Well this weekend I went to visit my family in southern California for my grandpa Bruce's funeral..it was the worst weekend ever. I got to see my son, that must have been just the best part...but even then there were things with in that that just added it to being horrible.
On a positive note, im glad that everyone in our family was all together even with drama crap that goes on. Not one person was missing. My grandpa would have loved it..and in spirit I know he did. My grandma bough these really neat butterflies, apparently they are doormant and you keep them in the fridge but you take them out about 2 hours before a ceremony or whatever you have going on and they come to life. My grandma bought 5 dozen for everyone to be able to get a little butterfly box and release it, She paid like $550 for them BUT in the end it was all worth it for sure.
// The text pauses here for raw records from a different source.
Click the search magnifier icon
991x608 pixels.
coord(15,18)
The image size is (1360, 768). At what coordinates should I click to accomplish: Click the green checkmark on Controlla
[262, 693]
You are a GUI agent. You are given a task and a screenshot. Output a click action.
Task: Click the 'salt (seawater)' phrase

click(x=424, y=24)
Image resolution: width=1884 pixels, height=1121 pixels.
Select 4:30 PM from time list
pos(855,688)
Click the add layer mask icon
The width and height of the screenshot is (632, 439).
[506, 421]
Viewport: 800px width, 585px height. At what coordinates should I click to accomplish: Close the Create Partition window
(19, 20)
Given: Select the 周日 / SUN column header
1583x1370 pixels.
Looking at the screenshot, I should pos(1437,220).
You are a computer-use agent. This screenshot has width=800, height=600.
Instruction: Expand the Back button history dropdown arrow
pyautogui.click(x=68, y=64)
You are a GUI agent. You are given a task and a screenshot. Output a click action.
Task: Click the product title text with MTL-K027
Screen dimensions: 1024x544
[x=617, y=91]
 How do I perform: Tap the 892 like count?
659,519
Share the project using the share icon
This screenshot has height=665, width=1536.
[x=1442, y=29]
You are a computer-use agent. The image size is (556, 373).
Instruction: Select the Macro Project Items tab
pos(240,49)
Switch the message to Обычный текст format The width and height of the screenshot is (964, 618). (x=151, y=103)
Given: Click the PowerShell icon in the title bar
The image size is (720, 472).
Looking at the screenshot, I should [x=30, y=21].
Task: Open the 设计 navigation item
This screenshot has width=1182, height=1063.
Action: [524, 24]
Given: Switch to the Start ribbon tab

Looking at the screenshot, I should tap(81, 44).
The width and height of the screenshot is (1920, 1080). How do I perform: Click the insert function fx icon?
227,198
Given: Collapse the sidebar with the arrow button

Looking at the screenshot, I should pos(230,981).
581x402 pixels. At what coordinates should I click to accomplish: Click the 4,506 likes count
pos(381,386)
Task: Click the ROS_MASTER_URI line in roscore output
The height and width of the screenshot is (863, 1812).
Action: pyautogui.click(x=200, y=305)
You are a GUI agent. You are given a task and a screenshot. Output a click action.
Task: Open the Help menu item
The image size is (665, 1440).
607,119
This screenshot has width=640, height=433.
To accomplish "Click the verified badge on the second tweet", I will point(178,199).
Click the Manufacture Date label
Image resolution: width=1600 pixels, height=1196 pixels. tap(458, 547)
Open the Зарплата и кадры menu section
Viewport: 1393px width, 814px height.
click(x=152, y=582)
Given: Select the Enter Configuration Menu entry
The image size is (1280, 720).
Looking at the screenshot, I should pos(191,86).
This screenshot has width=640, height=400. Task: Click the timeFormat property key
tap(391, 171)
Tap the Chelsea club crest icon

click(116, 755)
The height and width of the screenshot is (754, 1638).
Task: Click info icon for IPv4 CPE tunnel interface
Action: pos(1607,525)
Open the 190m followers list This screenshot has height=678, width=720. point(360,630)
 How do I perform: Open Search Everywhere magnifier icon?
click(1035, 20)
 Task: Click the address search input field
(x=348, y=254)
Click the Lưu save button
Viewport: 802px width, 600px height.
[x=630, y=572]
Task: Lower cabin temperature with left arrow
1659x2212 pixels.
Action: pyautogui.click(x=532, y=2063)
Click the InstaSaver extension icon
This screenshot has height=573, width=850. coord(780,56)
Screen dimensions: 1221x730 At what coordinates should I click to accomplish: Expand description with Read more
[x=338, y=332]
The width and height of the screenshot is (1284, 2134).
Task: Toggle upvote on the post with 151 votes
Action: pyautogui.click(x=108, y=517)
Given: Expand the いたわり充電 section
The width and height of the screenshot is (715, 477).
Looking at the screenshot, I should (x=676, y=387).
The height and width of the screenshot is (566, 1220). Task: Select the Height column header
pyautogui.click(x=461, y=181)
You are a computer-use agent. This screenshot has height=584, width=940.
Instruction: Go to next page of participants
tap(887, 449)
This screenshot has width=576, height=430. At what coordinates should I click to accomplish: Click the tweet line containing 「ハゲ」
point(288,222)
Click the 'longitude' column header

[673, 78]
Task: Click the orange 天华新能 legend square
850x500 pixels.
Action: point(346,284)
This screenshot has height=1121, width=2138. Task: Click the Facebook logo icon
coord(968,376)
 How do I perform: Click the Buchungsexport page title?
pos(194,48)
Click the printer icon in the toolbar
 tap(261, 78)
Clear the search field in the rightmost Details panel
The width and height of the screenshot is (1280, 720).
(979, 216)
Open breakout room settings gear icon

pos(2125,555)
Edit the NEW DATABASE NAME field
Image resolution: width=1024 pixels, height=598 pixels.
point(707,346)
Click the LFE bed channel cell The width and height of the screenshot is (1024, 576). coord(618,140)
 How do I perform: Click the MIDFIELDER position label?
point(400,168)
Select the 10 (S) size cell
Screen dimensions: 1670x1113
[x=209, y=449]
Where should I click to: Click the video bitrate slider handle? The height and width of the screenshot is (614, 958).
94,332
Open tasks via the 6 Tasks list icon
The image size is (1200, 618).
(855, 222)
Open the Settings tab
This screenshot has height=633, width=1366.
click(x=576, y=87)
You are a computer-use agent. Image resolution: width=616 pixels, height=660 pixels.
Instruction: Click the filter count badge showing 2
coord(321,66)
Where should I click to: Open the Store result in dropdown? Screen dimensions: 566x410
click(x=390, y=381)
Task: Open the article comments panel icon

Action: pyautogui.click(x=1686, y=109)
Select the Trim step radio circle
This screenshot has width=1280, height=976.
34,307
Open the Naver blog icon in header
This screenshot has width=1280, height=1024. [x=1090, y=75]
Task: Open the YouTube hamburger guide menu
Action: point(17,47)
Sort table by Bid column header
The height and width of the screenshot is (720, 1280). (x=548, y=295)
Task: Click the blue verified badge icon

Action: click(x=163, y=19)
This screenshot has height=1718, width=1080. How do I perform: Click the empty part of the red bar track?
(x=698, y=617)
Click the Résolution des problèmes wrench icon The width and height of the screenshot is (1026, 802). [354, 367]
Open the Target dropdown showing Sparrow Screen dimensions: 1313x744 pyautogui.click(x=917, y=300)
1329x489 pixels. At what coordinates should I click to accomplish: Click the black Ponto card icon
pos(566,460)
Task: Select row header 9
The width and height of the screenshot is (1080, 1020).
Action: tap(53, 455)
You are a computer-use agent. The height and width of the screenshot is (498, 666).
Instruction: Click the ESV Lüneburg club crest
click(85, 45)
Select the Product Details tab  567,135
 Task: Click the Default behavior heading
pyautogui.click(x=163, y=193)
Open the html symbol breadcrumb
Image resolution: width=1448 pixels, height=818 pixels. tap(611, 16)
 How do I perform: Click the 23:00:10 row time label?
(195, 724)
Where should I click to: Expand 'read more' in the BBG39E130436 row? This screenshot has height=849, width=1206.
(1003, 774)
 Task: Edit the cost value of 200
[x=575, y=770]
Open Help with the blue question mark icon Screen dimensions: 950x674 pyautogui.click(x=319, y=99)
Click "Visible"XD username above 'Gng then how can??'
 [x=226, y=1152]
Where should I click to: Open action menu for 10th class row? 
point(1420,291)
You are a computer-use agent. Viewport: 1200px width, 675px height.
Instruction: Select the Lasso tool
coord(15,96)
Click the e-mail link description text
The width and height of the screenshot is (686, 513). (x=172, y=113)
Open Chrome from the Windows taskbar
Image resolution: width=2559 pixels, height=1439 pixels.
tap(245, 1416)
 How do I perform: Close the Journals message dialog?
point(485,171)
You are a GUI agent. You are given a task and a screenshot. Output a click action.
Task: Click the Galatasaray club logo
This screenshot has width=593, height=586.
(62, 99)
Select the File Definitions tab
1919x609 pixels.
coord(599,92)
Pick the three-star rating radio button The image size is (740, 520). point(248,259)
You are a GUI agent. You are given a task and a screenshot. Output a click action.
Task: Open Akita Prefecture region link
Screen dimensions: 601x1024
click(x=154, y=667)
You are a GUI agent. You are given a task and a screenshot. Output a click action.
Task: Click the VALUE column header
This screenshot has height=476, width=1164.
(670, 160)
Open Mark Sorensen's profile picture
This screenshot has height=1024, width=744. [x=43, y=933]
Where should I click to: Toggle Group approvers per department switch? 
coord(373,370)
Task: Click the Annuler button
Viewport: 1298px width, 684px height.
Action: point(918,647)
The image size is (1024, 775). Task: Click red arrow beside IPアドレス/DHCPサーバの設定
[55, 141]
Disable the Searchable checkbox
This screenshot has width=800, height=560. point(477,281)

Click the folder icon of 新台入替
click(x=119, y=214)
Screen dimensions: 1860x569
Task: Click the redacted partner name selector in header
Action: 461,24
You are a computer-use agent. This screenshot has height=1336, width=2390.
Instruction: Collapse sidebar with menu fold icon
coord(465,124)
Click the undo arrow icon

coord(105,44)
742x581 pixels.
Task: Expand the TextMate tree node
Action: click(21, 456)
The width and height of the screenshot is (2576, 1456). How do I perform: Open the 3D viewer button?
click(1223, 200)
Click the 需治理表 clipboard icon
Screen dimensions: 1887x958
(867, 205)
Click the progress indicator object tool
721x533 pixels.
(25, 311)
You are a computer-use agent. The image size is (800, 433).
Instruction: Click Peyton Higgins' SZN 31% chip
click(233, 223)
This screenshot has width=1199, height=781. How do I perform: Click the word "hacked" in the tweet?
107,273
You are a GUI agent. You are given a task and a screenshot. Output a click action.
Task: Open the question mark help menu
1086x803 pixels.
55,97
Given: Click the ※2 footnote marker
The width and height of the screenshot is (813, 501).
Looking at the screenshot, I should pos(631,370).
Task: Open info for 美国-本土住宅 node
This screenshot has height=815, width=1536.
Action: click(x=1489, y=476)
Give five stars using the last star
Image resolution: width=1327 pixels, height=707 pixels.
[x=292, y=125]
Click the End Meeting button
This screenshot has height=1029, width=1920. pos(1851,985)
After my mom said a few words and a prayer was said we all as a family released these gorgeous butterflies into the sky (i Have a video) ..ahh.. I know my grandpa was there just around all of us. It didnt feel like he was gone.. I didnt feel sad..I felt at peace. He was all around us. & I know he still is :-)
Now im in the hotel room, really wishing I was in utah. I never thought I wouls miss it so much. There is just nothing positive here in california for me besides my son. I am tired of being judged and critisized, I ust want to be back where I am who I am and im LOVED for it.
Oh well I cant change how people feel or act.
Love ya'll - pictures and vids coming soon!